E o que significou isso, na altura, para as vítimas? “Aconteceu que as vítimas do processo tiveram todas que ser ouvidas novamente em julgamento. Algumas delas sensivelmente durante 30 dias. Isto significou o quê? Um reviver do horror do abuso. Significou uma revitimização que, naturalmente, produz grandes efeitos.”
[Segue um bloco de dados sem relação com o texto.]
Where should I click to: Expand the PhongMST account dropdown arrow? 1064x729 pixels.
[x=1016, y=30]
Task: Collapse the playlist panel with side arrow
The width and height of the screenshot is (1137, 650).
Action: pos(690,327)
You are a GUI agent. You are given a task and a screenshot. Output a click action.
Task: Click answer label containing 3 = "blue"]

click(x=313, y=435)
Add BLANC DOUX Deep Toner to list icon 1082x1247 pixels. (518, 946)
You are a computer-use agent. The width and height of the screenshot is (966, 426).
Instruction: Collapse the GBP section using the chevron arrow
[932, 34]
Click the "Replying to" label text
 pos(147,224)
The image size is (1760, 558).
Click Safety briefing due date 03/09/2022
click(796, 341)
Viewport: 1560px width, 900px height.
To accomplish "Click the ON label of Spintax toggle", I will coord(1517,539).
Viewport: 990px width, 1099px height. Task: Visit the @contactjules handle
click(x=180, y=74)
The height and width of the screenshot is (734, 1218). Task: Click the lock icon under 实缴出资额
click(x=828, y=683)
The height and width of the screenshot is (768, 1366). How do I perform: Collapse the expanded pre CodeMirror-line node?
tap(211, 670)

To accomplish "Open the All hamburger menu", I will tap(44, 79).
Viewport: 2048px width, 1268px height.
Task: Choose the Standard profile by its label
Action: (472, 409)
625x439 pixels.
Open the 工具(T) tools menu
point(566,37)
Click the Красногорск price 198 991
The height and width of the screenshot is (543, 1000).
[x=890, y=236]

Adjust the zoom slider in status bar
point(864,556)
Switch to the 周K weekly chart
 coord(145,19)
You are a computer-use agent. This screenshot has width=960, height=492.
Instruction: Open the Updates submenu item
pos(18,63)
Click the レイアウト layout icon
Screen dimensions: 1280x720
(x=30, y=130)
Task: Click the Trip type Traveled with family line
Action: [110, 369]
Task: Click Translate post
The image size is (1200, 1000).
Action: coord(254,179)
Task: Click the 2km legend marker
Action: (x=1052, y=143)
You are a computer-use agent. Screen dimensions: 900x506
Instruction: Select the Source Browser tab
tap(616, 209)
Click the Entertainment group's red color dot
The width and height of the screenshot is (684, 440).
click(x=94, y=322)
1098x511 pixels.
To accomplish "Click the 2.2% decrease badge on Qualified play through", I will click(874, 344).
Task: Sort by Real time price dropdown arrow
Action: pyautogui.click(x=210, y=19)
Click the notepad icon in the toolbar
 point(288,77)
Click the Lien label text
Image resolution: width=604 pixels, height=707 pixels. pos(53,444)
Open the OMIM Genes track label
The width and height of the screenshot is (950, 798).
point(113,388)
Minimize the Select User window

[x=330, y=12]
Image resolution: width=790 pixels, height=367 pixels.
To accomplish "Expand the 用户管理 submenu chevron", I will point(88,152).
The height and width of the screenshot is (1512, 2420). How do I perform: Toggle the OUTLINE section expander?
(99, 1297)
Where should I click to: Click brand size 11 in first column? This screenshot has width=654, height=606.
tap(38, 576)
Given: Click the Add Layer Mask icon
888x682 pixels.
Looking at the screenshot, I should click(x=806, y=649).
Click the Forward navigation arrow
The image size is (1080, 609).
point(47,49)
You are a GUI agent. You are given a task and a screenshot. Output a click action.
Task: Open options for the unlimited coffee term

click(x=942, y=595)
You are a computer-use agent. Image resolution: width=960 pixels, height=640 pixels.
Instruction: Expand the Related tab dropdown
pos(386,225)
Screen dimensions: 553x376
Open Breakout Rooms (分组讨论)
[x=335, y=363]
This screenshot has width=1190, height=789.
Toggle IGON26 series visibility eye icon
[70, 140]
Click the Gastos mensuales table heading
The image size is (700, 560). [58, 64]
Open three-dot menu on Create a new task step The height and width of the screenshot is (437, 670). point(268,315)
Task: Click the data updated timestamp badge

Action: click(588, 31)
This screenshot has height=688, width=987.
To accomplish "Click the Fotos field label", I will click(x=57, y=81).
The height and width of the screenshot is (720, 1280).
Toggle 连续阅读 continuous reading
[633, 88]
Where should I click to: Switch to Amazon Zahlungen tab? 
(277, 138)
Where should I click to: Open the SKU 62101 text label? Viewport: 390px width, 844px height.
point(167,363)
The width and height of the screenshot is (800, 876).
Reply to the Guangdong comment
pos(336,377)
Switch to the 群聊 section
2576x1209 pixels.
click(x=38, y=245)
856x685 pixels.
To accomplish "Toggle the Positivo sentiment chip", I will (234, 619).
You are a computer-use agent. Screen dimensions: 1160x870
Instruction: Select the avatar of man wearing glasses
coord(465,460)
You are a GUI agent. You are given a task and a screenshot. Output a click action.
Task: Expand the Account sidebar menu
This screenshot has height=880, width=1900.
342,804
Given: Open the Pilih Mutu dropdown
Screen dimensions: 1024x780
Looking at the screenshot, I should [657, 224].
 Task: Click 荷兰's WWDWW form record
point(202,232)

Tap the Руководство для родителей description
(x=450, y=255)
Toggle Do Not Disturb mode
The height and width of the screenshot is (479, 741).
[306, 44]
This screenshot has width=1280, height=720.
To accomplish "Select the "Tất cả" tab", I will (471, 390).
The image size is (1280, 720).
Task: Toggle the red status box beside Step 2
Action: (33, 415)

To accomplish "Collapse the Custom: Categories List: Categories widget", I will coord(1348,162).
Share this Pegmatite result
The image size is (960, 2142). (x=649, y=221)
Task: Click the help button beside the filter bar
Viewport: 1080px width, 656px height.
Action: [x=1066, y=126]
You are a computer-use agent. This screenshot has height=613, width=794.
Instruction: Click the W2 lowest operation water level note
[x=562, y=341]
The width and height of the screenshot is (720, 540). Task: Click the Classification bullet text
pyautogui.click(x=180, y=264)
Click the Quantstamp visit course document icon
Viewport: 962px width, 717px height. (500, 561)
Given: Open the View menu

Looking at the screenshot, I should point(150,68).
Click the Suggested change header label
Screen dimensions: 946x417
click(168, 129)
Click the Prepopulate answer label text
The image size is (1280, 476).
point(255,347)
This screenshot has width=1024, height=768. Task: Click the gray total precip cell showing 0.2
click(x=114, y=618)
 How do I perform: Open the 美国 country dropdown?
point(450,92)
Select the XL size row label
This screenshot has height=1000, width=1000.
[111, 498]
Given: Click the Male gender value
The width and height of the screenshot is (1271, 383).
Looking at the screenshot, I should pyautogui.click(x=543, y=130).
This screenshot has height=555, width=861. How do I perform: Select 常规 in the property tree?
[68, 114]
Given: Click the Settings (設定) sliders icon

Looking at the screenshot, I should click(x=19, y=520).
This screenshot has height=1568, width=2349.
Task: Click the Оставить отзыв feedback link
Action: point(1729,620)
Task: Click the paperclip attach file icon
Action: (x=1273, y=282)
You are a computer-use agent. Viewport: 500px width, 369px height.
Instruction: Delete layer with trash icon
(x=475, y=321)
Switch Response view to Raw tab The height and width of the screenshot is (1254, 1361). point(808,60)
Décadas depois, Miguel Matias ainda se cruza com processos desta natureza e há algo comum a todas as vítimas: “O que as vítimas esperam é que acreditem na sua voz e mais nada”. Quando os arguidos foram condenados a penas de prisão efetiva no processo da Casa Pia, recorda Miguel Matias, as vítimas “ficaram contentes, como é obvio, precisamente por os adultos terem acreditado neles”. 

Mas nem isso evitou o que se seguiu: “Teve sequelas, continua a ter. Alguns sofrem de elevado stress pós-traumático, resultado dos abusos e da vida que tiveram. Não conseguem estabilizar, não conseguem ter relações permanentes, não conseguem manter trabalhos, Há toxicodependência, há alcoolismo”.

Dentro das salas de tribunal estes processos são difíceis “porque é uma prova naturalmente baseada nos depoimentos da vítima e contrariada pelos arguidos. Normalmente, neste tipo de casos não há assunção do facto, nunca. Daí a necessidade de os tribunais se socorreram de perícias médico-legais e de perícias de personalidade que possam atestar a credibilidade dos relatos feitos pelas vítimas”.

Dependendo dos casos, do tipo de abuso sexual - que pode ser (ou não) mais gravoso -, da pena aplicada, da avaliação feita pelo tribunal, “pode acontecer as vítimas não se sentirem devidamente reparadas”. E a sua experiência também o faz ter certeza de que “os que estão presos e cumprem penas de prisão têm os apoios psicológicos que todos os presos têm e isso é claramente insuficiente”. E lembra que “neste tipo de crime há muita possibilidade de reincidência porque é um crime de impulso. Há casos de parafilias, distúrbios de personalidade, que acabam por impulsionar as pessoas para esse tipo de comportamento”.

Quanto tempo dura em média um julgamento?

Olhando para as estatísticas oficiais do Ministério da Justiça, um julgamento pelo crime de abusos sexuais de crianças dura em média oito meses. Mas deixamos mais alguns dados estatísticos relacionados com este crime de abuso sexual de crianças.

Olhando para o número de arguidos e condenações, é fácil perceber que a maioria acaba por ver o crime provado em tribunal.

  Arguidos Condenados
2019 363 285
2020 313 254
2021 397 293

 

Em relação ao género, há uma enorme diferença entre os condenados do sexo masculino e do sexo feminino.

  Masculino Feminino
2019 275 10
2020 242 11
2021 280 12

 

Quanto às idades dos agressores condenados, a percentagem maior está na faixa etária dos 50 aos 64 anos.

Idades %
Entre 16 e 17 7%
Entre 18 e 20 7%
Entre 21 e 29 11%
Entre 30 e 39 20%
Entre 40 e 49 20%
Entre 50 e 64 25%
Igual ou maior que 65 10%


Em relação aos cinco distritos com mais crimes registados, Lisboa lidera.

Distritos  
Lisboa 515
Porto 344
Não Especificado 236
Setúbal 223
Ilha de São Miguel 163


Quando o tribunal determina o acompanhamento psicológico dos arguidos, no caso das penas suspensas estes são acompanhados por técnicos que fiscalizam o cumprimento do que foi decido. Nesta situação, os arguidos devem procurar alguém que os siga do ponto de vista clínico. Podem recorrer ao centro de saúde da sua área ou a unidades hospitalares. A falta de resposta do SNS pode obrigar os arguidos a recorrer ao privado. Mas têm de fazer prova de que estão a ser seguidos.

Vários psicólogos ouvidos pela CNN Portugal consideram que esta fórmula não é a mais adequada e justificam, a título de exemplo, que apresentar faturas de consultas não chega para provar que estão a ser acompanhados pelo motivo que foram levados à justiça e depois condenados.